Shin Gendai Ryoukiden is a despicable bag of garbage with no reason to exist save to cater to the lowest impulses of its audience. It claims to be (at least in part) a fictionalization of several stories of the “true-crime” variety, but I wasn’t fooled. No one read True Detective magazine because they wanted to get a better idea of how law enforcement really worked, and they’re not going to read this to have any light shed on the various criminal acts detailed within. Its sole purpose is to show sexualized sadism, gore, torture, and murder, with the disclaimer that it was “based on true events” as spice.
What, indeed, are the limits for this sort of thing? I wasn’t offended by the gory violence in Dario Argento’s movies, nor the sadism in Salo, nor even the over-the-top splatter of Riki-oh. Part of it is because, I suspect, none of those movies dealt with something that allegedly happened; they were fiction. I don’t find porn offensive, either, because it usually deals with good times between consenting adults (and this book most decidedly does not). Yes, I was offended by Ichi the Killer, because it contained things I could barely stomach in any context — the same mixture of sadism and sexuality that Shin Gendai Ryoukiden seems to wallow in under the pretext of being “factual.”

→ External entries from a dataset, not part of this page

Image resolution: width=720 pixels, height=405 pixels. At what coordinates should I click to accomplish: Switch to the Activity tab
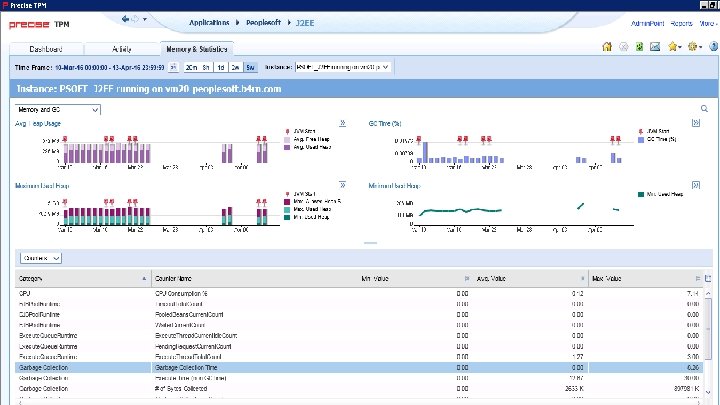click(x=122, y=49)
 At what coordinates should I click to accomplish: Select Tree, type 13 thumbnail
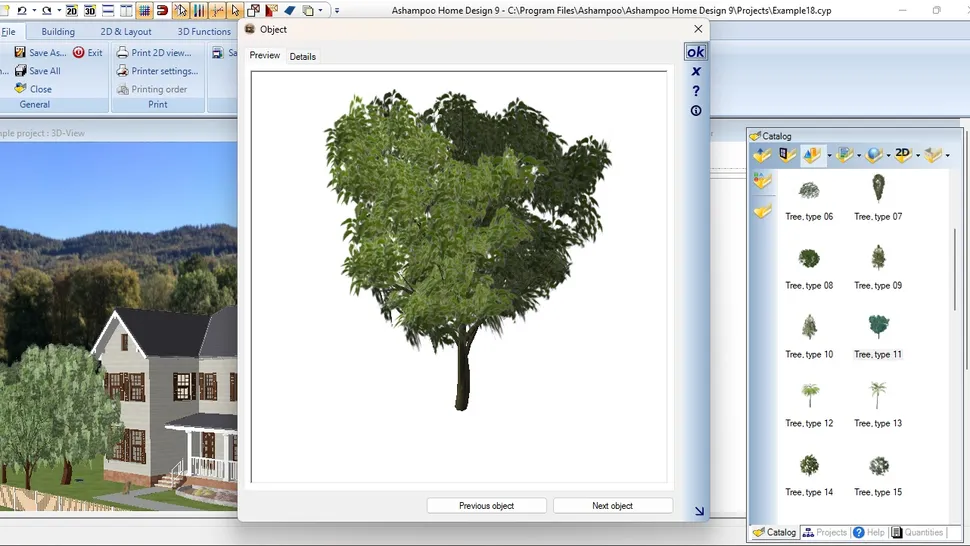pyautogui.click(x=878, y=396)
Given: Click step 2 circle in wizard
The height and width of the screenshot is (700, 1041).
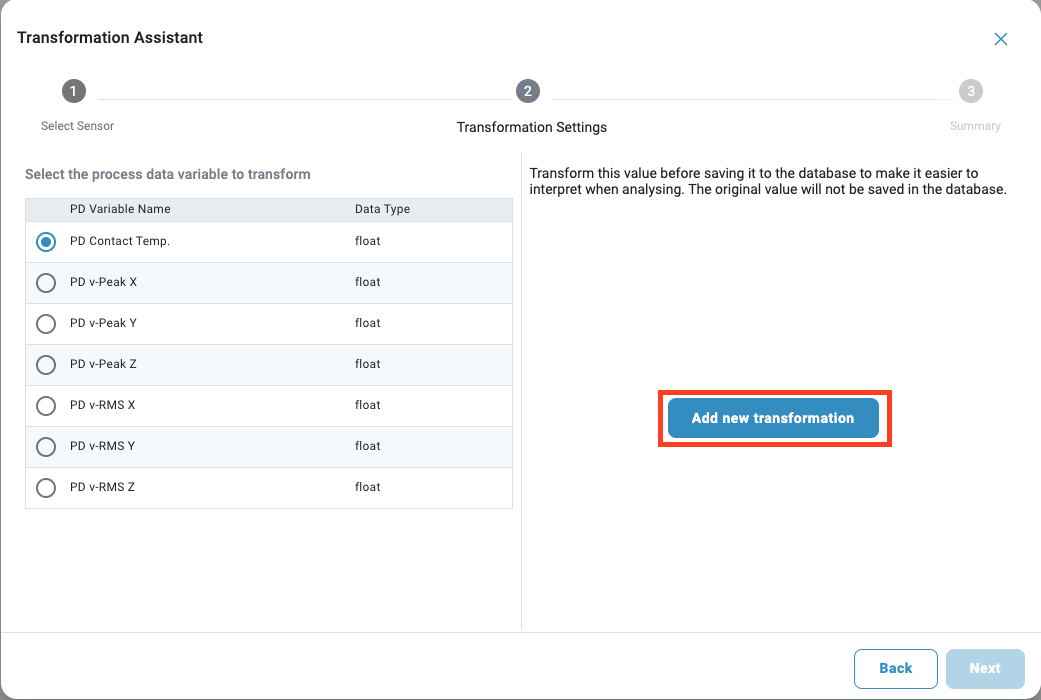Looking at the screenshot, I should coord(528,92).
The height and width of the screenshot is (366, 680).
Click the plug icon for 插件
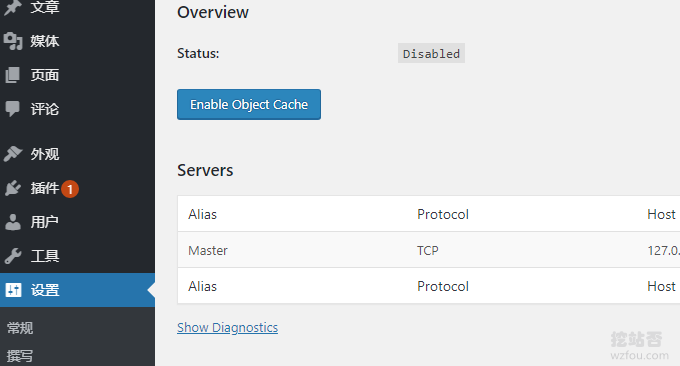click(x=13, y=188)
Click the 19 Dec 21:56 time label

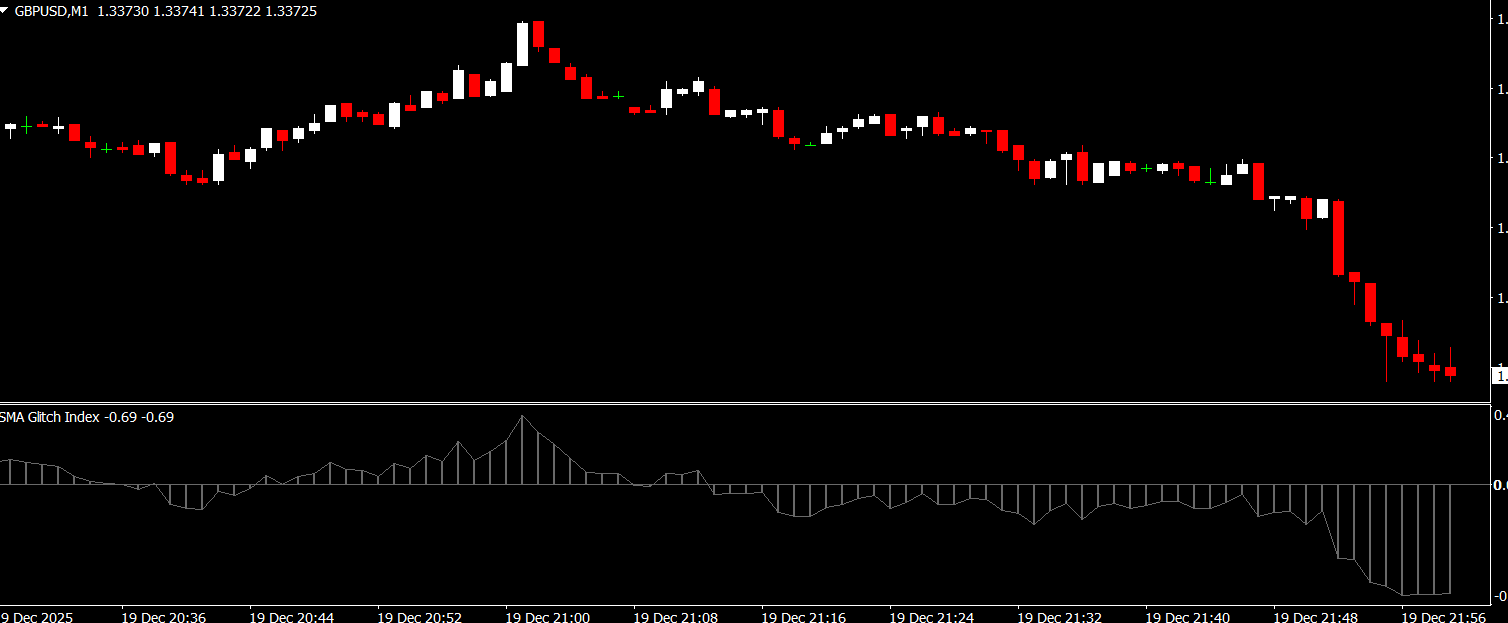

I am all too aware that there are people — mostly teenagers, from what I can tell — who get off on this sort of stuff, who ogle it not because they themselves have fantasies to slake about torture and murder, but because it represents something forbidden. Just being able to see something that’s specifically not for you is in itself titillating. I suspect that there may be a few of them who will read this and hit up their buddies to find a copy of this book, and I doubt I could stop them by not writing about it. Maybe I sound passé just taking the time to tell people how I feel it is debased and degenerate, but believe me, I have my reasons.
Shin Gendai Ryoukiden translates to something like Modern-Day True-to-Life Stories of the Bizarre. At least half of the book is taken up with a retelling, in lurid comic-book form, of a horrific incident that did indeed take place in Japan in 1989. If it were wholly fictional, disclaimers aside, I might not have been so offended, but they went through the trouble of invoking the specter of the event themselves. The second half deals with a couple of mostly unverifiable true-crime tidbits done in equally poor taste, and the last few chapters are entirely fictional but no less repugnant for their inclusion here.